Note how as we increase \(t\), we arrive at the unpenalized least squares solution. This is because we have given so much *wiggle * room to what the sum of absolute values can be that it is not longer a constraint on the problem. Based on the above results, what can we say about the the coefficients? We can see that there are a handful of variables that are not important in the regression. For example in the \(t=1\) column, because the respective coefficients are zero we see that the average July temperature, percent of pop. > 65yo, percent of non-white families and relative humidity were chosen **not** to be included in the regression, as they likely contribute nothing (more accurately: some other variable explains the response variable, or itself, better. For example, variables A6 and A7 are highly correlated, thus why included both in the regression if having either explains most the the pair's contribution to the death rate). It's useful to really scale back \(t\), which I did by setting \(t = 0.2\), even if it destroys your predictive power, to see what remains.
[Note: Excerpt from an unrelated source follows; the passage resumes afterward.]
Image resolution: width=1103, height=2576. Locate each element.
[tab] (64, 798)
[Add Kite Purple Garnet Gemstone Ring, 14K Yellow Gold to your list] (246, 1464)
What does remain should therefore be really important: schooling for persons over 22 and percent of non-white families respectively. Can we try to explain why?

### Back to L1 Penalties

The next question is how does one compute the solution to the above L1 penalized optimization problem? There are three main algorithms that achieve this: Least Angle Regression, LASSO, and stage-wise progression. All have there pros and cons, though for first timers I would suggest LARS (a good MATLAB implementation is available online). Secondly, how does one choose a good \(t\)? Cross validation is a good start. There is no hard set rule, as it is a function of the number of variables in your regression.

We saw previously that by increasing the number of variables in the regression, even if they are independent of the response, we can achieve a high \(R^2\) with linear regression. What happens if we perform the same test with an L1 penalizer? Well I performed the same test (for science!) and the results are charted below.

Fuck yea.

### Conclusion

Often we want our solution to be sparse. Situations may include:

- Suppose you have a basket of financial assets, and you wish to hedge (or replicate) one of them against the others. Normally one might use least-squares to find a really good hedge. But if your basket is large, you will have to trade all of them, even the assets that are highly uncorrelated. This induces more risk and higher transaction costs in practice. Instead, one can use an L1 penalizer with least squares to find the
**appropriate sub-basket**of assets that still gives a really good hedge, and reduces the number of assets to trade.

L1 penalizations are a great way to both better explain your regression results and find important (i.e. abandon non-relevant) features. I have been having a lot of fun playing around with least squares with an L1 penalty. Extensions of this idea to PCA means that we can find a *sparse* solution to that to, something I am very interested in.

### References

- Tibshirani, Robert. "Regression shrinkage and selection via the lasso." Journal of the Royal Statistical Society. Series B (Methodological) (1996): 267-288.